Dr. Amit K. Sharma, working with Rural Health Projects based in Tuscaloosa, was in Selma Thursday promoting a new approach through the medical school’s Rural Medical Pipeline Programs. The project encourages promising students in rural areas to become acquainted with
doctors in their community for the purpose of whetting the students’
interest in preparing for the practice of rural medicine.

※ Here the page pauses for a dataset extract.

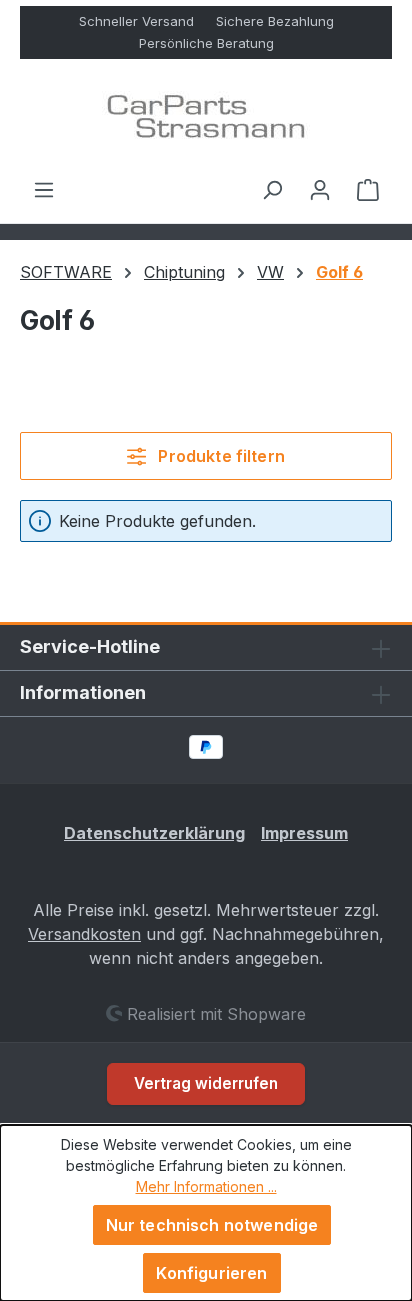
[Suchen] (272, 189)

It’s really a very simple idea. Communities, through public and private schools, community colleges and leadership networks, identify and challenge young people to become personally acquainted with a local doctor who practices medicine in a rural area in order to find out what it’s like to be in that role.
This program is part of Rural Medical Pipeline Programs, whose goal is finding and nurturing capable rural students who are interested in becoming physicians and practicing in their hometowns or similar rural areas.
These students are much more likely than non-rural students to establish medical practices in areas of great need of doctors than are medical students from urban and suburban areas.
Sharma, who completed his medical studies in India in 2000 and will soon be entering a residency program, said he believes that this type of community effort will complement a number of other programs.
Among the programs designed to meet this need are one with 10 all-tuition-paid-slots a year in the Alabama School of Medicine on three campuses &045; Tuscaloosa, Birmingham and Huntsville &045; for students committed to a rural medicine specialty.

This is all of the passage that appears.